유전자 편집은 영구적이며, 한편 오프 타깃 효과는 세포의 활성을 떨어뜨리거나 최악의 경우 암을 유발할 수 있기 때문에, 유전자 가위가 정확하게 목표 부위를 특이적으로 잘라내는 것은 이 기술의 안전성에 있어서 매우 중요한 문제이다. 그렇다면, 어떻게 오프 타깃 효과를 측정하고 이를 줄일 것인가 하는 문제가 뒤따른다. ZFN, TALEN, Cas9 각각의 유전자 가위에 대해서 목표 특이성을 분석하려는 시도는 그간 있어왔다. 같은 CCR5 유전자를 목표로 하였음에도 두 개의 ZFN 유전자 가위의 오프 타깃 효과가 서로 완전히 다른 것으로 결과가 나온 적이 있는데, 이는 그만큼 유전자 가위 (특히 ZFN과 TALEN)의 특이성을 분석하는 일이 까다로움을 시사한다.

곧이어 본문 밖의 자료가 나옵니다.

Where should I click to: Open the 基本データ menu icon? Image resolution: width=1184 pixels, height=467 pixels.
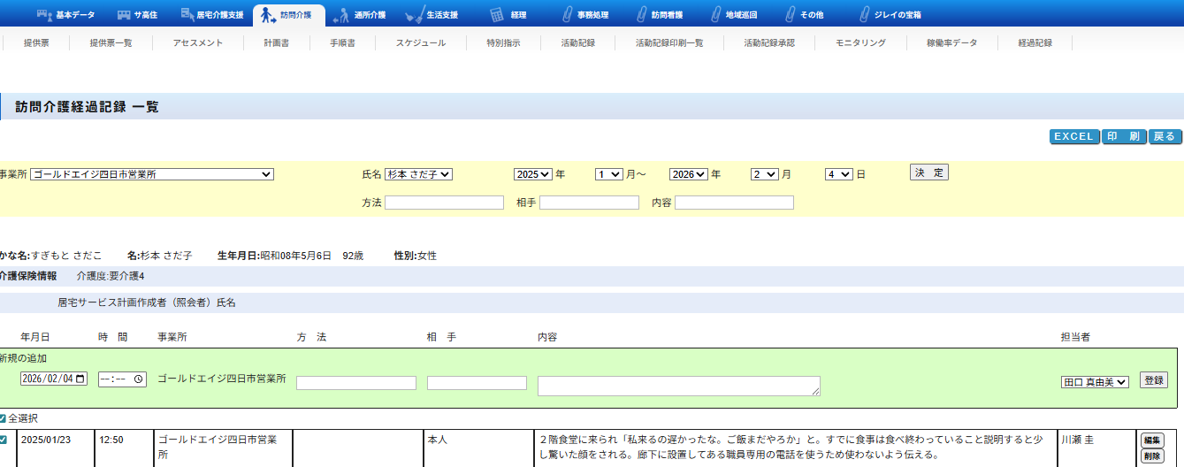[x=44, y=15]

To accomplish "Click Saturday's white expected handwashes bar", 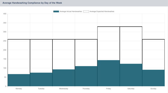I will tap(131, 45).
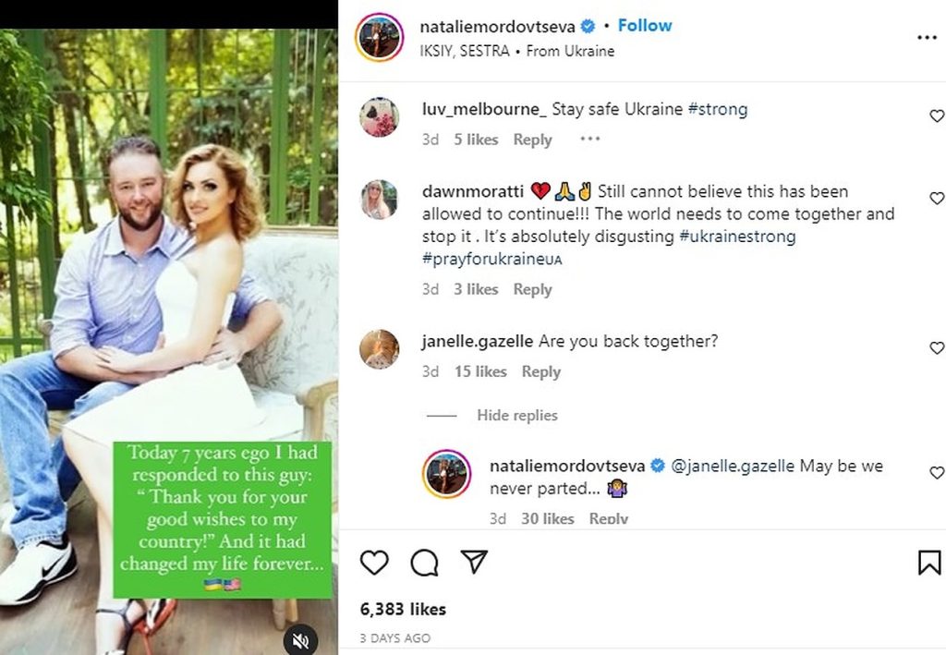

순전히 가이드 RNA에 의한 DNA 표적 메커니즘이 단순하다는 사실 때문에 Cas9 유전자 가위의 특이성에 대한 연구가 상대적으로 더 많이 이루어졌다. 초기에, Cas9의 특이성은 가이드 RNA의 염기서열에 상당히 민감하게 좌우되는 걸로 알려졌지만, Cas9과 가이드 RNA의 세포 내 농도가 높을 때에는 꼭 그렇지도 않다는 것이 밝혀졌다. 최근의 전장유전체 시퀀싱 (Whole Genome Sequencing) 분석은 Cas9 유전자 가위에 의한 오프 타깃 돌연변이가 상당히 낮다는 결과를 보여주긴 하였지만, 정확한 안전성 평가를 위해 유전자 가위의 목표 특이성에 대한 연구는 계속되어야 할 것이다.

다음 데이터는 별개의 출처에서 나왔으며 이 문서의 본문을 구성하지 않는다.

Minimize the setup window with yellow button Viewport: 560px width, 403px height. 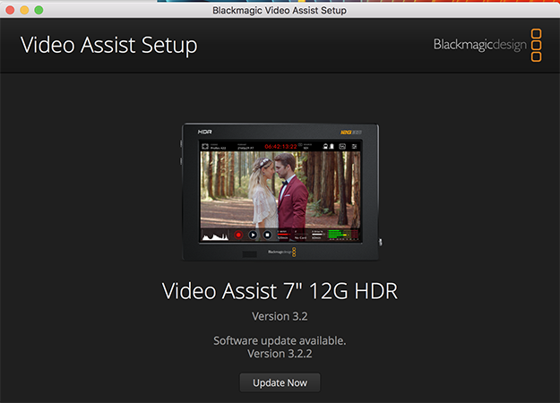pos(24,10)
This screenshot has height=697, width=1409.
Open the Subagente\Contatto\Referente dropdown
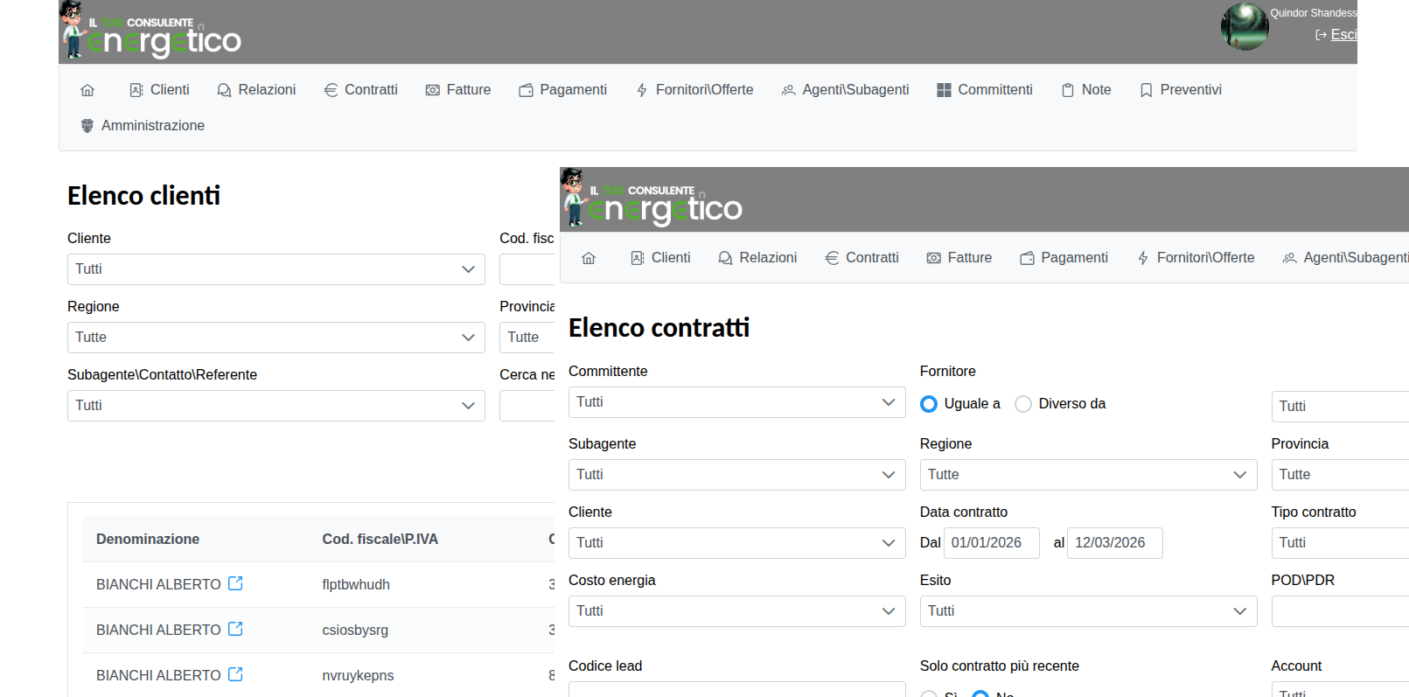pos(276,406)
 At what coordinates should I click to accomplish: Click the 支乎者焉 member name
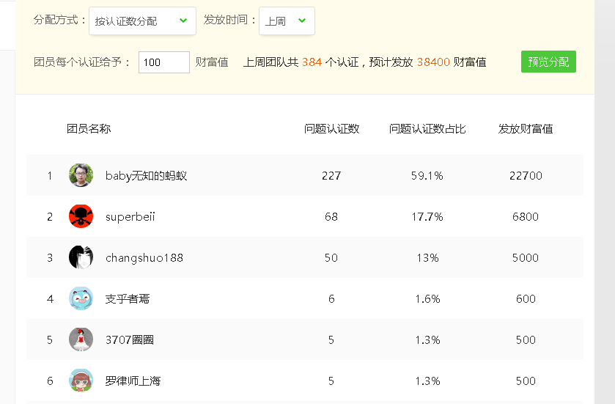tap(128, 299)
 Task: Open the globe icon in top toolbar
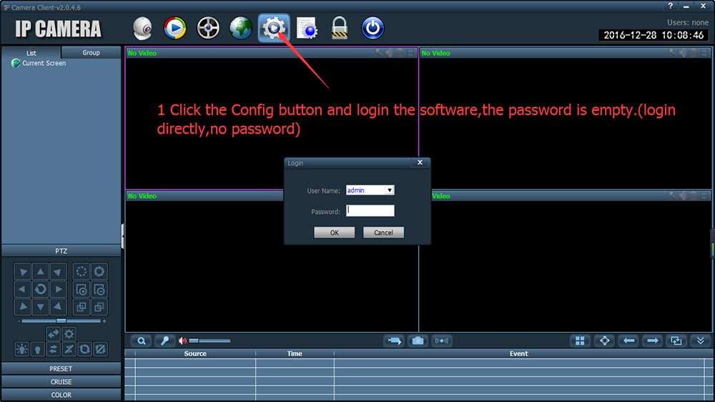tap(241, 29)
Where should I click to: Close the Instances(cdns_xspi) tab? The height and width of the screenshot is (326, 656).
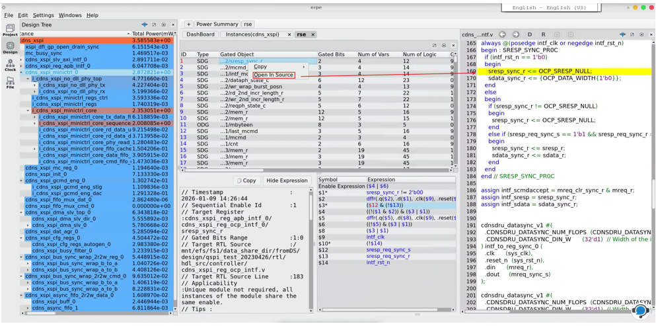289,34
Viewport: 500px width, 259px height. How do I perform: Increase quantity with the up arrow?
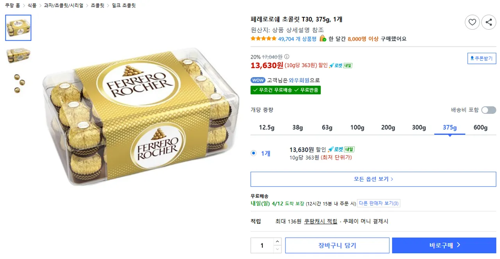[277, 241]
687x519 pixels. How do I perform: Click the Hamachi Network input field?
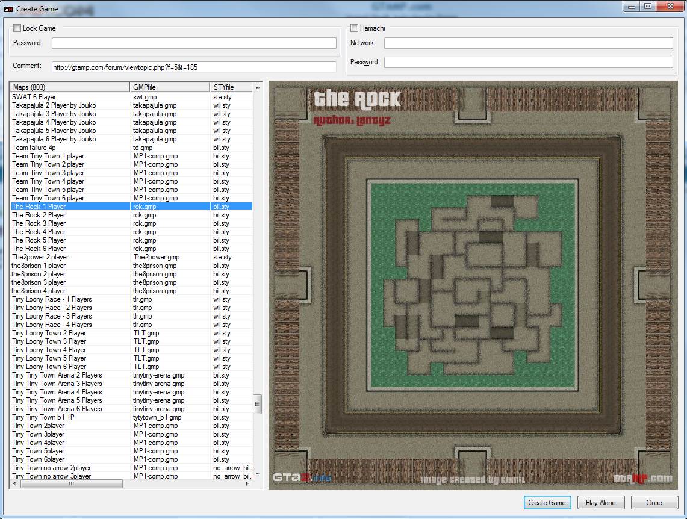tap(528, 43)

많은 연구자 그룹에서 유전자 가위의 오프 타깃 현상을 줄이기 위해 Cas9을 개선하는 데 노력을 기울였다. 기존의 Cas9을 변형시킨 틈내기효소 (nickase)는 이중가닥 대신 DNA의 한 가닥만을 잘라내는데, 한 개의 가이드 RNA와 Cas9 조합이 아닌 두 개의 가이드 RNA와 틈내기 효소 조합을 사용하여 두 군데의 DNA 부위에 틈 (nick)을 냄으로써, 오프 타깃 현상을 줄이고, 보다 특이적으로 DNA를 절단하는 방법이 소개된 바 있다. 이외에도 Cas9과 FokI을 결합시킨 변형된 형태의 유전자 가위도 목표 특이성을 높이는 데 효과를 보였다.

c. 유전자 가위 전달 방법 개선

임상 적용에 있어서 또다른 중요한 숙제는 유전자 편집에 필요한 요소들을 어떻게 목표 세포에 전달할 것인가 하는 문제다. 다양한 방식으로 유전자 편집 요소들을 핵산이나 단백질의 형태로 전달할 수 있는데, 각 방법에 따라 유전자 가위는 세포 내에서 영구적으로 혹은 일시적으로 발현하게 된다. 유전자 가위는 오프 타깃 변이를 야기할 수 있을 뿐 아니라, 면역 반응도 일으킬 수 있으므로, 편집 시스템 전달 방법은 신중하게 선택되어야 한다.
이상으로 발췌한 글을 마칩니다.